# [Requirement]
Print every entry below again. Nothing may differ from the original.
:::
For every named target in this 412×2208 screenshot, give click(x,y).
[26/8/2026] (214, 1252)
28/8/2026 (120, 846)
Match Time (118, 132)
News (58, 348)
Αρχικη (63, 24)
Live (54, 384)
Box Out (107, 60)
:::
# [Response]
For every named target in this 412×2208 screenshot, give click(x,y).
[26/8/2026] (214, 1252)
28/8/2026 (120, 846)
Match Time (118, 132)
News (58, 348)
Αρχικη (63, 24)
Live (54, 384)
Box Out (107, 60)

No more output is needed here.